Bacterial metabolites represent another pathway of communication between the gut and the brain. One of the key product of bacterial metabolism is short-chain fatty acids (SCFAs) including butyric acid, propionic acid and acetic acid. SCFAs have been shown to have a central effect, mostly influencing memory and learning processes through histone deacetylases modulation in rodents [64, 65]. SCFAs can also control body energy expenditure and maintain metabolic homeostasis binding specific G-protein-coupled receptors such as, GPR41 [66]. Probiotics have been shown to modify SCFAs levels in both healthy adults [67] and patients affected by ulcerative colitis [68]. However, to our knowledge there is a lack of evidence supporting the assumption of a strong correlation between probiotics and prebiotics, and the levels of SCFAs in either IBS or mood disorders [69]. Despite all the advances described above, our understanding of the mechanisms that outline the gut-brain communication urges to be further developed. A schematic representing the routes of communications between the gut and the brain is shown in Figure 1.

Figure 1. Gut-brain axis: routes of communication.

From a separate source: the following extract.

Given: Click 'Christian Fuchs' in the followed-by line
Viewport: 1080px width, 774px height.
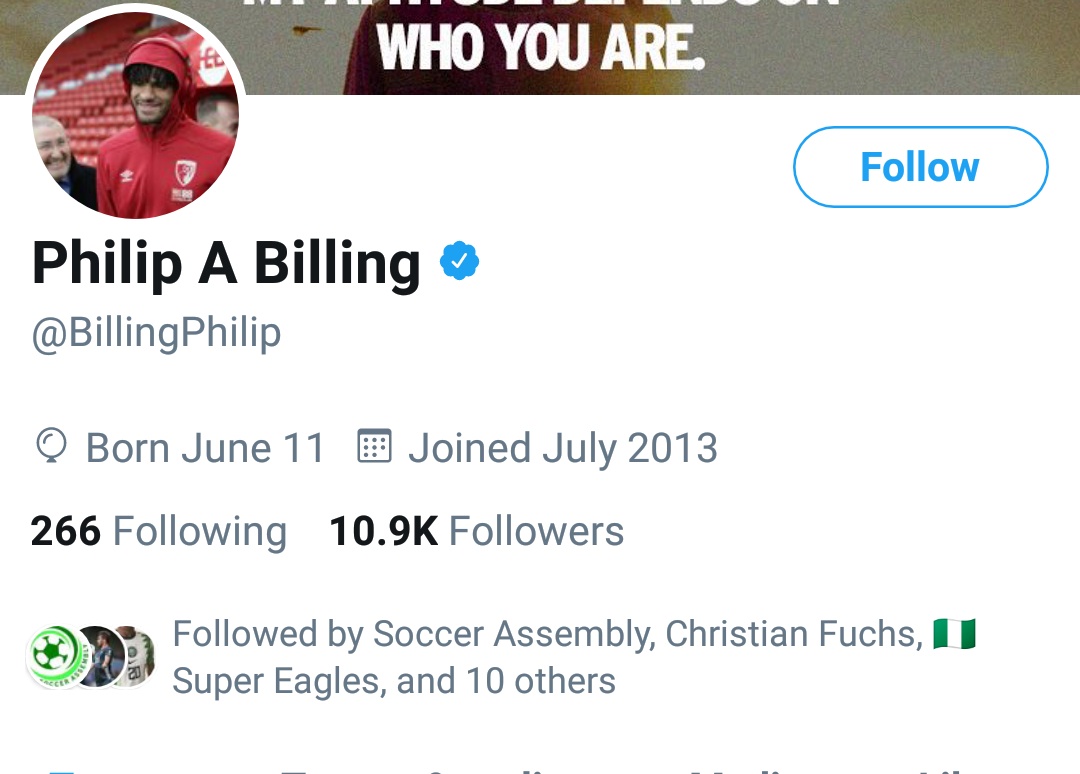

Schematic representing how probiotics and prebiotics orchestrate the gut-brain axis crosstalk.

Conclusions

The impact of the gut microbiome on health, including mental health, is now a frontier research area that has caught the attention of the scientific community in a degree that has been rarely seen in other areas of science. The enthusiasm generated by a considerable number of preclinical data and supported by a growing clinical literature makes the microbiota an appealing therapeutic target for the prevention and treatment of various human diseases. In this review, we have provided evidence of the impact of probiotics and prebiotics treatments in both IBS and mood disorders such as, anxiety and depression. Moreover, we have attempted to highlight the currently known routes of communication of the gut-brain axis. The evidence compiled in this review indicates that treatments with probiotics and prebiotics can ameliorate some of the symptomatology that characterize both IBS and mood disorders such as, anxiety and depression. Despite that, the evidence base is still limited, such as the small number of clinical studies, study design, size of the studies, and placebo effect have been highlighted throughout this work. Further clinical studies are required to shed light on the possible therapeutic effect exerted by both probiotics and prebiotics in health and mental health.